Примечательно, что для раскольников равно плохи и Епифаний, и Симеон. «Блюдитеся, правовернии, злых делателей: овчеобразные волки Симеон и Епифаний», — ярится протопоп Аввакум, который не принимает ни греческого, ни тем более латинского направления — для него и то и другое опасно и чуждо.
Полоцкий объявился в Москве почти одновременно с Аввакумом. Последний только что приехал из сибирской ссылки; первый принужден был оставить Полоцк. При удивительном умении приспособиться Симеон понимал, что приветственные вирши — «метры», когда-то им сочиненные и оглашенные перед Алексеем Михайловичем, не будут забыты вернувшимися литовскими властями.
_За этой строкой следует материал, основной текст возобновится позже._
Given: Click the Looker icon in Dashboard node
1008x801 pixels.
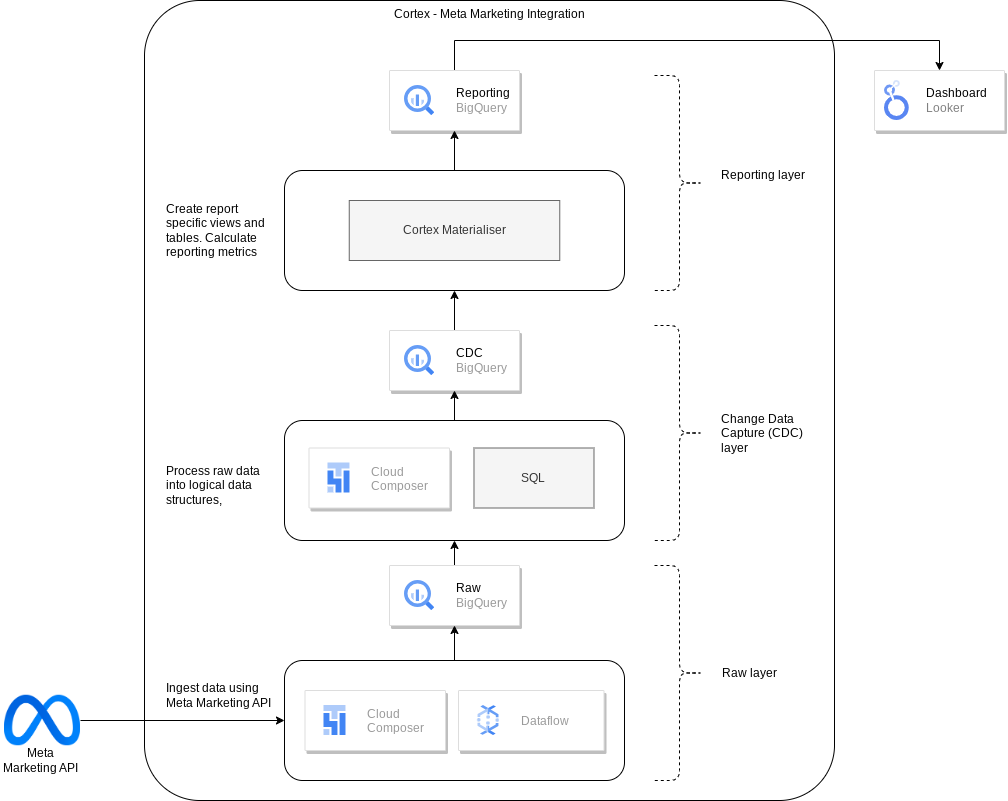Looking at the screenshot, I should point(895,100).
В поисках спасения и удачи он удалился в Москву. Он приехал сюда учительствовать. Но не в том высоком смысле, как это делали ревнители — это именно школьное учительство. Потому Полоцкий поначалу скромен и невзыскателен — прожить бы как-нибудь. Аввакум, напротив, весь в нетерпении и ожидании. Он прибыл «взыскать» с царя старое «благочестие» и ощущает себя почти пророком. «Яко ангела Божия прияша мя государь и бояря, — все мне рады», — вспоминал он в «Житии».
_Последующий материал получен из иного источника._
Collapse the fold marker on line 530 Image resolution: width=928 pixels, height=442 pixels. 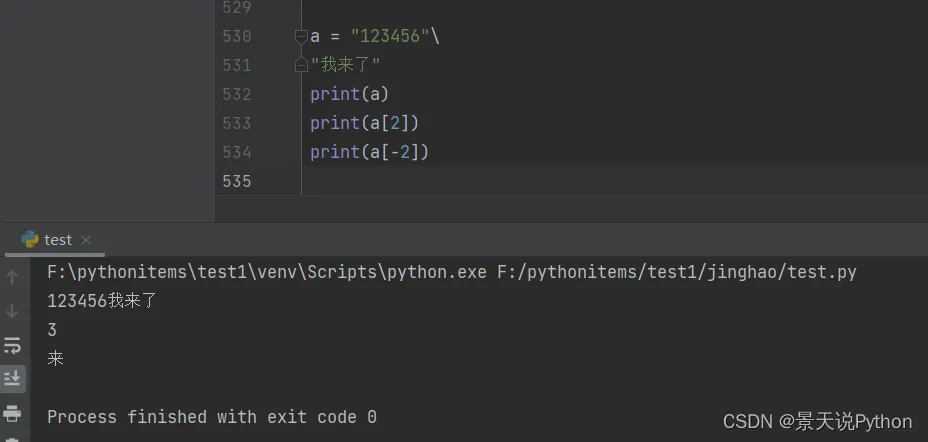click(x=301, y=37)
Это совпадение не осталось незамеченным для самих героев. Позднее Аввакум примется иронизировать по поводу искательства «Семенки-чернеца». Сам-то протопоп, которого прочили в царские духовники и перед которым ломали шапки, напротив, покровительства не искал и на искушение — отступиться от древнего русского благочестия и за то возвыситься — не поддался. Итог известен: для Аввакума вскоре начался новый круг страданий. «Нам де с тобой не сообщно», — объявил в 1667 году непокорному протопопу Артамон Матвеев, окончательно отчаявшийся сломить Аввакума. Симеон Полоцкий, напротив, быстро пошел вверх. Ему даже доверили уговаривать Аввакума. Старец, конечно, для этого совсем не годился. Не только потому, что для него раскол — одно невежество и пустое упорство. Он исходил из других ценностей, и мысль его вращалась в иных областях. «Острота, острота телесного ума! да лихо упрямство; а се не умеет науки!» — якобы сказал Полоцкий протопопу, совсем не понимая, что тем самым сильно польстил ему. Для Аввакума ведь наука старца ничего не стоила — «бесовское мудрование римского костела».
В Москве Полоцкий нашел свое призвание — и как поэт, и как наставник. В Литве он так бы и остался скромным учителем «братской школы», автором виршей, которые после его] кончины скорей всего отправились бы в печь. «Ума излишком, аж негде девати, купи, кто хочет! а я рад продати», — сетовал старец, записавший себя в неудачники. Но ему повезло, царский двор оказался как раз тем заветным «покупателем ума», о котором столь страстно мечтал постриженник Богоявленского монастыря. И главным почитателем — или покупателем — его таланта стал Алексей Михайлович.